EXCERPTED DATA.
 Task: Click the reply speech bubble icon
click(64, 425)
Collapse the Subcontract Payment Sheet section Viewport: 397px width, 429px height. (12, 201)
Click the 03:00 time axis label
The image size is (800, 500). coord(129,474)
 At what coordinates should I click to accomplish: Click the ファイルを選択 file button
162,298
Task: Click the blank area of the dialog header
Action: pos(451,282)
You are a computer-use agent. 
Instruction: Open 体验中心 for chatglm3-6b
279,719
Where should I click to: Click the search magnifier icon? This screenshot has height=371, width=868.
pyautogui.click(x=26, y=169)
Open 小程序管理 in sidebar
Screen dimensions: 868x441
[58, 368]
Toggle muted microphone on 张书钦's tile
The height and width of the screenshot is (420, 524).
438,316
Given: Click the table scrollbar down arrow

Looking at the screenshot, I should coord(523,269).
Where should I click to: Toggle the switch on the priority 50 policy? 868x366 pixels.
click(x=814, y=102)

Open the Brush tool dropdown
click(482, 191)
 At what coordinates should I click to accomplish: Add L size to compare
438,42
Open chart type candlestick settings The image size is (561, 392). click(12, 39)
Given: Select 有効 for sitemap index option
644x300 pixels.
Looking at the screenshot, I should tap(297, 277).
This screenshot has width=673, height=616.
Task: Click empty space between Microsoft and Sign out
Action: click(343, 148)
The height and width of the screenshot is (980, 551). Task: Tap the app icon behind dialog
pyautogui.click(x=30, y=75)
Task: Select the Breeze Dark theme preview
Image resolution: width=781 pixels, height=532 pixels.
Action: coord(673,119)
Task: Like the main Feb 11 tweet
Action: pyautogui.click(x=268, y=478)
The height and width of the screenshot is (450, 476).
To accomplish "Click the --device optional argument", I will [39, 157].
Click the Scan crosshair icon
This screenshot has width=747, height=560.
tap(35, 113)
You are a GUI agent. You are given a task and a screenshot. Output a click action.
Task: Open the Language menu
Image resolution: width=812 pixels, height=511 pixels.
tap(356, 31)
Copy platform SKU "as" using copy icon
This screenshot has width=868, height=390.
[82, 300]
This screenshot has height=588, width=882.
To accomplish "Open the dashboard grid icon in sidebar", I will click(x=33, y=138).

ACTIVITY. The full set of entries should appear again, unchanged, line by line.

FINAL ANSWER.
 Task: Click the reply speech bubble icon
click(64, 425)
Collapse the Subcontract Payment Sheet section Viewport: 397px width, 429px height. (12, 201)
Click the 03:00 time axis label
The image size is (800, 500). coord(129,474)
 At what coordinates should I click to accomplish: Click the ファイルを選択 file button
162,298
Task: Click the blank area of the dialog header
Action: pos(451,282)
You are a computer-use agent. 
Instruction: Open 体验中心 for chatglm3-6b
279,719
Where should I click to: Click the search magnifier icon? This screenshot has height=371, width=868.
pyautogui.click(x=26, y=169)
Open 小程序管理 in sidebar
Screen dimensions: 868x441
[58, 368]
Toggle muted microphone on 张书钦's tile
The height and width of the screenshot is (420, 524).
438,316
Given: Click the table scrollbar down arrow

Looking at the screenshot, I should coord(523,269).
Where should I click to: Toggle the switch on the priority 50 policy? 868x366 pixels.
click(x=814, y=102)

Open the Brush tool dropdown
click(482, 191)
 At what coordinates should I click to accomplish: Add L size to compare
438,42
Open chart type candlestick settings The image size is (561, 392). click(12, 39)
Given: Select 有効 for sitemap index option
644x300 pixels.
Looking at the screenshot, I should tap(297, 277).
This screenshot has width=673, height=616.
Task: Click empty space between Microsoft and Sign out
Action: click(343, 148)
The height and width of the screenshot is (980, 551). Task: Tap the app icon behind dialog
pyautogui.click(x=30, y=75)
Task: Select the Breeze Dark theme preview
Image resolution: width=781 pixels, height=532 pixels.
Action: coord(673,119)
Task: Like the main Feb 11 tweet
Action: pyautogui.click(x=268, y=478)
The height and width of the screenshot is (450, 476).
To accomplish "Click the --device optional argument", I will [39, 157].
Click the Scan crosshair icon
This screenshot has width=747, height=560.
tap(35, 113)
You are a GUI agent. You are given a task and a screenshot. Output a click action.
Task: Open the Language menu
Image resolution: width=812 pixels, height=511 pixels.
tap(356, 31)
Copy platform SKU "as" using copy icon
This screenshot has width=868, height=390.
[82, 300]
This screenshot has height=588, width=882.
To accomplish "Open the dashboard grid icon in sidebar", I will click(x=33, y=138).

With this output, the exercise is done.